* begin Passage provided *

Home / BreakingNews / Lawmakers switching loyalties to change govt is a joke: Justice Ahsan

Lawmakers switching loyalties to change govt is a joke: Justice Ahsan

Supreme Court Justice Ijazul Ahsan observed on Monday that “a few lawmakers switching loyalties to change a government at any time is a joke”.

He made the observation during the hearing on a presidential reference seeking the top court’s opinion on the interpretation of Article 63-A, which is related to the disqualification of parliamentarians over defection.

A five-member larger bench headed by Chief Justice of Pakistan (CJP) Umar Ata Bandial, and comprising Justice Ahsan, Justice Mazhar Alam Khan Miankhel, Justice Munib Akhtar and Justice Jamal Khan Mandokhail, is hearing the petition. The reference was submitted by the Attorney General of Pakistan (AGP) Khalid Jawed Khan on March 21.

Meanwhile, the chief justice observed that even if a member was de-seated and the no-confidence motion against the prime minister was unsuccessful, the ruling party “still loses the majority”.

Attorney General of Pakistan (AGP) Khalid Jawed Khan replied that there was a separate procedure if that was the case.

Justice Munib Akhtar observed that the article related to lifetime disqualification was applicable when a member hid information in his nomination papers, questioning how a lawmaker could be disqualified for life without misconduct proceedings being initiated against him.

Earlier during the hearing, AGP Khan referred to a Supreme Court verdict from 2018 in which the SC had asked all candidates to submit an affidavit along with nomination papers.

The court had declared that nomination papers without the affidavit would be incomplete, he said, adding: “In the law, there was no requirement of an affidavit. It was submitted on orders of the court.”

The court had said in the verdict that the move was aimed at ensuring transparency in the election process, the AGP informed the bench.

Justice Mandokhail asked the attorney general whether he believed there was something “missing” in Article 63-A, to which he replied that the article in question could not be read alone.

The chief justice observed that the Supreme Court’s 2018 verdict — earlier mentioned by the attorney general — talked about the credibility and sanctity of the elections.

“A five-member Supreme Court bench had referred to Articles 62 and 63 to maintain transparency, reiterating that members of political parties were bound by party discipline,” the AGP said.

At this, Justice Ahsan observed that Article 63-A was related to de-seating, questioning how it could be linked with lifetime disqualification.

Different forums were available to take action against those who changed loyalties, he noted, observing that linking Article 63-A to lifetime disqualification was “merely a hypothesis”.

* end Passage provided *

- **Problems**:
A: In the court report on Article 63-A, who submitted the presidential reference, and on what date?
B: Could you carry on the court report on Article 63-A from the point where it stops?
The listing plays no part in what is asked here.

* begin Recorded data *

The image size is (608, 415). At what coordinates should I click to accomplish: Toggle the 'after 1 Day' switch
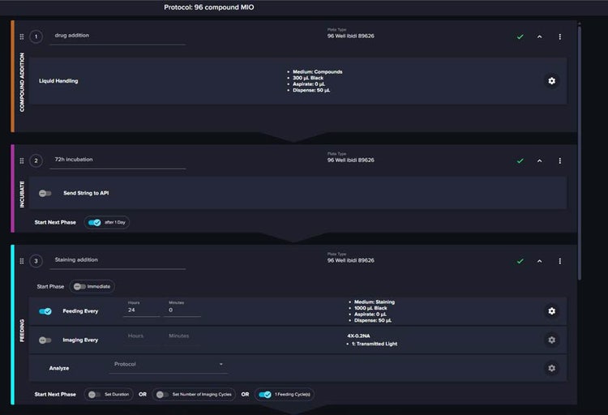95,222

* end Recorded data *

- **Replies**:
A: Attorney General of Pakistan Khalid Jawed Khan submitted it on March 21.

B:
For his part, the AGP argued that the lifetime disqualification clause was applicable where malafide intention was involved. Justice Ahsan remarked that the question was what dishonesty was committed and against whom.

“There are three players in the entire process. The voter, the party and the member who is elected. The member who wins on the party’s ticket promises to follow the party’s mandate,” the AGP said.

Here, Justice Mandokhail questioned whether there was a punishment for resigning, to which the AGP responded that the “problem was no one was resigning”.

The judge cautioned the attorney general to limit his arguments to the presidential reference the court was hearing. “Don’t tangle the Supreme Court in politics,” he warned.

“Is de-seating under Article 63-A not enough?” he asked.

Justice Akhtar pointed out that the verdict the AGP was referring to was related to pre-election matters, asking how it could be applied post-election.

Election laws could not be above the Constitution, AGP Khan argued.

Justice Mandokhail said the Election Commission of Pakistan (ECP) should be allowed to decide the matter once the party’s head submitted a declaration. “When the procedure had been clarified in the law, what do you want? Perhaps some people’s conscience may truly have been awakened. If the Election Commission’s decision is [challenged] in the Supreme Court, then we will see.”

The attorney general said the reference did not ask any questions related to the procedure, instead, the question was about the length of the disqualification and whether the dissident MNA’s vote would be counted.

Subsequently, Justice Miankhel questioned how the length of disqualification would be decided.

Meanwhile, Justice Akhtar said the matter was “very complex” and the entire constitutional framework would have to be evaluated.

The chief justice questioned how the prime minister could take a vote of confidence from the parliament if 15 to 20 lawmakers were de-seated. “Can the prime minister stay even with a [reduced] majority?”

The attorney general replied that the president could direct the prime minister to take a vote of confidence.

Justice Mandokhail said if the demand for action against dissident lawmakers was not made by all political parties, then the matter should be resolved in parliament.

The reference

The reference, a copy of which is available with Dawn.com, presents two interpretations of Article 63-A and requests the court to advise which of them should be followed.

According to the first interpretation, “khiyanat (dishonesty) by way of defections warrants no pre-emptive action save de-seating the member as per the prescribed procedure with no further restriction or curbs from seeking election afresh.”

While the second interpretation “visualises this provision as prophylactic, enshrining the constitutional goal of purifying the democratic process, inter alia, by rooting out the mischief of defection by creating deterrence, inter alia, by neutralising the effects of vitiated vote followed by lifelong disqualification for the member found involved in such constitutionally prohibited and morally reprehensible conduct.”

The development comes days after several PTI lawmakers, who had been ‘in hiding’ at the Sindh House in Islamabad, revealed themselves — proving that the opposition’s claims of having “won over” members of the ruling coalition were indeed true.

Prime Minister Imran Khan and some cabinet ministers had earlier accused the opposition of indulging in horse-trading ahead of the crucial vote on the no-confidence resolution, disclosing that the capital’s Sindh House had become a centre for buying and purchasing members.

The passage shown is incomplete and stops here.